------ TEXT BLOCK
Opening: Great movies open with something happening. A rare few, like "Superman", can start with credits. Librarians getting the bejeezus scared out of them are always funny. In 2 minutes, we already feel like something happened, then we get a teaser of the song.
02 minutes: Was Dr. Venkman being overly cautious in his assessment of the female test subject in "Ghostbusters"? I remember watching this in 1984 and agreeing she was a legitimate phenomenon, but I applauded him for stating that he needed 1 to 1.5 hours more with her before drawing a conclusive determination.
Jennifer Runyon as an undergraduate student in a psychology study. 28 years later, psychology remains "a study of undergraduates", as psychology legend Prof. Paul Ekman deadpanned at a conference I attended last year.
The mark of a quality researcher is that he isn't overcome with confirmation bias. Well done, Dr. Venkman.
------------
• _THE REQUEST_
Please extend the Ghostbusters commentary past its last line, "Well done, Dr. Venkman." The rows aren't needed here.
------ DATA SECTION
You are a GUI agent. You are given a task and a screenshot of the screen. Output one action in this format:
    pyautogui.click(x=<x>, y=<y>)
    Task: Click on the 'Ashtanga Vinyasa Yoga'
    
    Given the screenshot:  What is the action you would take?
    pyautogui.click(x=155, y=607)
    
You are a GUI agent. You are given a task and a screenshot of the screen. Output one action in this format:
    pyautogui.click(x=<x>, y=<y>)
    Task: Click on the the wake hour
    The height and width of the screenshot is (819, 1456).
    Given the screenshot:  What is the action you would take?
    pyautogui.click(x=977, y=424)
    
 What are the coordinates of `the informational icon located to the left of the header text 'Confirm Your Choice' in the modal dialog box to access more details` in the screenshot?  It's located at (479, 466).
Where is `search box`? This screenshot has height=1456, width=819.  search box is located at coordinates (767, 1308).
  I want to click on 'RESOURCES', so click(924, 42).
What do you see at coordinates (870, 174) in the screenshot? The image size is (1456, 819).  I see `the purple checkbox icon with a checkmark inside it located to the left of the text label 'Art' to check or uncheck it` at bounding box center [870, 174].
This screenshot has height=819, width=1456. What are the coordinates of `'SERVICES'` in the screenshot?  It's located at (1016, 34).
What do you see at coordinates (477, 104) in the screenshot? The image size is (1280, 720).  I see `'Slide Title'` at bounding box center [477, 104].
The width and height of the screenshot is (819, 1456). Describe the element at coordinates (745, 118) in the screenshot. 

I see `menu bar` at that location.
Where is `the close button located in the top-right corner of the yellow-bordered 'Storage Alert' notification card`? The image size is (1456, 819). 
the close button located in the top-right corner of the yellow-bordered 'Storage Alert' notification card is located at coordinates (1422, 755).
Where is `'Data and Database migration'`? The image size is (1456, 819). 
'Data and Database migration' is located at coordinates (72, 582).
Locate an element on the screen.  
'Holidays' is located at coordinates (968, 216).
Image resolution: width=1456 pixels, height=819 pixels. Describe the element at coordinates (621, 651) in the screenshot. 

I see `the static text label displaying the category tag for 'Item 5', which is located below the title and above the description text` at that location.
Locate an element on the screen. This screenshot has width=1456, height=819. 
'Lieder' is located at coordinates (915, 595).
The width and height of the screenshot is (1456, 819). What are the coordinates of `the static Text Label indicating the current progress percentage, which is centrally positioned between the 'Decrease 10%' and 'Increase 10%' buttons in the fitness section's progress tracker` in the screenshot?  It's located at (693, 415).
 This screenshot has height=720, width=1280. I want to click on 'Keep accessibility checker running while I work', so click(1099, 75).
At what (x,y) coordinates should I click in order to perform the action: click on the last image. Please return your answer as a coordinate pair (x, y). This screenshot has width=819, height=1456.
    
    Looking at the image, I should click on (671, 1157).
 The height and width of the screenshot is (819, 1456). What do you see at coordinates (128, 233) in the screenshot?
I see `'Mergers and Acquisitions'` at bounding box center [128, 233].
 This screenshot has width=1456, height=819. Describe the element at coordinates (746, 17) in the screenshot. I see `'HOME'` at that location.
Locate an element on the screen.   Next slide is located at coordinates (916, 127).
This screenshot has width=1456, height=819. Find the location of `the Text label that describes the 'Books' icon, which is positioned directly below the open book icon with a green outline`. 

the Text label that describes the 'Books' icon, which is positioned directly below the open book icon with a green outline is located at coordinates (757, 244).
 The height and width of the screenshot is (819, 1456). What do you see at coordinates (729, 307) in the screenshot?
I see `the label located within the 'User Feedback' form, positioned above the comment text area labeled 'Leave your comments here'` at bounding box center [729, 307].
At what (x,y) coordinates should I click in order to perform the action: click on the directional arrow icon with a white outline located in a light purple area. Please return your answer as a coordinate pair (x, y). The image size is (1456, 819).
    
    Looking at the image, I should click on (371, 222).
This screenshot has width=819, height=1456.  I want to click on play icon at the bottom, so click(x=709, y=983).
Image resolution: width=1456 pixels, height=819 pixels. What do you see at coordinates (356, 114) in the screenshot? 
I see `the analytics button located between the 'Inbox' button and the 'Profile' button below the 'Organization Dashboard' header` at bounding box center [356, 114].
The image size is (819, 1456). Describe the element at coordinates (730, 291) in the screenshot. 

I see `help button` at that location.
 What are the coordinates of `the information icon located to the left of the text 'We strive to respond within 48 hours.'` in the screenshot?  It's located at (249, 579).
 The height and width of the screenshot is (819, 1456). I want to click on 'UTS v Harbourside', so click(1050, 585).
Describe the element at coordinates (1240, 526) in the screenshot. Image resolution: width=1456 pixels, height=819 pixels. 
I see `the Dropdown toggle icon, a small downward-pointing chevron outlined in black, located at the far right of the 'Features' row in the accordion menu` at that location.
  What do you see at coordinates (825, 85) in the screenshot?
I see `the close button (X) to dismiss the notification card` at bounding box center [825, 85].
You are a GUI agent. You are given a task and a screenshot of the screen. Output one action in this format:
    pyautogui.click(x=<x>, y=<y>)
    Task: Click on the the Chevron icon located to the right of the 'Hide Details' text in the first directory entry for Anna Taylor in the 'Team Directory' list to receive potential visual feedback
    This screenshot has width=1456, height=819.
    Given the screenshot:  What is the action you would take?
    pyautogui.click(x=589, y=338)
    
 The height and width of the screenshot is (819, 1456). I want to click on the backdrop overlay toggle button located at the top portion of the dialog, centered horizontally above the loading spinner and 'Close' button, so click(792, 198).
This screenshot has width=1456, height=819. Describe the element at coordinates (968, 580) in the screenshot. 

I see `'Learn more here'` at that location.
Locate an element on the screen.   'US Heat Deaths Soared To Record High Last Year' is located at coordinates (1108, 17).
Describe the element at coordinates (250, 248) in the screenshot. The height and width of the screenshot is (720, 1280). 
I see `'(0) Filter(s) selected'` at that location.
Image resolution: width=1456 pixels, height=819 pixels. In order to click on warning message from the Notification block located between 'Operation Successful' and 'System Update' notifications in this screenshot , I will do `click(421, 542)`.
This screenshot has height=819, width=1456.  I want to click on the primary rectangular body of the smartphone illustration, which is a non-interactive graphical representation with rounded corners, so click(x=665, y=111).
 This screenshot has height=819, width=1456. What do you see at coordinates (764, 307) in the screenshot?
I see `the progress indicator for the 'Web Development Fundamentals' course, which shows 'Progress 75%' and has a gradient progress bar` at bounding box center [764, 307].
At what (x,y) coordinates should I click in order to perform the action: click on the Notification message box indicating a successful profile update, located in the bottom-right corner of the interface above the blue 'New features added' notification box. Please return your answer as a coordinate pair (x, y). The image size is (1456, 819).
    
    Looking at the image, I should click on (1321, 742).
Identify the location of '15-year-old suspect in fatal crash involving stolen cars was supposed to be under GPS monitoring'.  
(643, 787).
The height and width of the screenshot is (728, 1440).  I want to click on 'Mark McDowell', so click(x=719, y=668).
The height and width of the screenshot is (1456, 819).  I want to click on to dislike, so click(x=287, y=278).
------------
• _TASK RESPONSE_
Link: John Hawks, so sue him, Columbia Pictures.
06 minutes: PKE Valences? Gosh, I haven't seen anyone invoke psycho-kinetic energy since, well, the 1980s, because Princeton still had their paranormal department back then. They didn't close it until 2007. Those ghost hunting shows likely still claim to find it, along with a bunch of other pseudoscience mumbo-jumbo.
07 minutes: 'Schizo' is a term you don't see often enough these days. Stupid DSM IV took all the fun out of psychology. But it's a fine non-descriptive way to address the big psychological elephant in the room regarding people who claim to see ghosts, UFOs, etc.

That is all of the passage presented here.